_RECORDS FOR THIS EXERCISE_:

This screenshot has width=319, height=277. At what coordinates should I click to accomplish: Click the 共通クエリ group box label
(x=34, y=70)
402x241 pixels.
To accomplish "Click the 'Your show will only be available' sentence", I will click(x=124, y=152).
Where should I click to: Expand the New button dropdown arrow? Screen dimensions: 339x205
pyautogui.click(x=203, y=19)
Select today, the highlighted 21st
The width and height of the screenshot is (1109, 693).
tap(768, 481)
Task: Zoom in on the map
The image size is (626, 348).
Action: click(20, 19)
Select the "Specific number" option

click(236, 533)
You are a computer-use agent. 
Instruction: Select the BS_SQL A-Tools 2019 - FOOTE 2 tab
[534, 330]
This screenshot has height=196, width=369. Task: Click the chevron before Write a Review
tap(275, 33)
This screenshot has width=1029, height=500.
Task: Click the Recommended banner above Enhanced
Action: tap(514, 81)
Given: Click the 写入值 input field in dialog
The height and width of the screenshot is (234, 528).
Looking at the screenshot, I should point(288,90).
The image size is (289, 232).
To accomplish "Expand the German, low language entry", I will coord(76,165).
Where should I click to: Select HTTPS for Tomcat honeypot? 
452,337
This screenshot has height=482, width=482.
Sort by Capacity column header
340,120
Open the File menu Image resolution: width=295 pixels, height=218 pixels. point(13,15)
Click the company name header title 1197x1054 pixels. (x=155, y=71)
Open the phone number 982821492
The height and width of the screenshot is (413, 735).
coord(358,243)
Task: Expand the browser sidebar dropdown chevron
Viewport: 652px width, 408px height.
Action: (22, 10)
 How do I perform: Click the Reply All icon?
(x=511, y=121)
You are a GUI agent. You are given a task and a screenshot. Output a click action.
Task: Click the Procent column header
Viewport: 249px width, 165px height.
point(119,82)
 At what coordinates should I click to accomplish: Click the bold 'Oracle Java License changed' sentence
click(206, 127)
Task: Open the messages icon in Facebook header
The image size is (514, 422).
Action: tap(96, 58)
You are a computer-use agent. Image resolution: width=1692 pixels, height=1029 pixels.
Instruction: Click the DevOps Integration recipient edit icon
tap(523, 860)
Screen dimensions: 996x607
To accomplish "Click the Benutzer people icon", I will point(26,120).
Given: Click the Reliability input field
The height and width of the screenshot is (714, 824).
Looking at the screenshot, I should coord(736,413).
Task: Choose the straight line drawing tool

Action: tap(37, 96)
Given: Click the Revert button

_EXERCISE INSTRUCTIONS_: All lines of the records above that carry the word "resolution" should be listed.

_TASK SOLUTION_:
Open the File menu Image resolution: width=295 pixels, height=218 pixels. point(13,15)
You are a computer-use agent. Image resolution: width=1692 pixels, height=1029 pixels.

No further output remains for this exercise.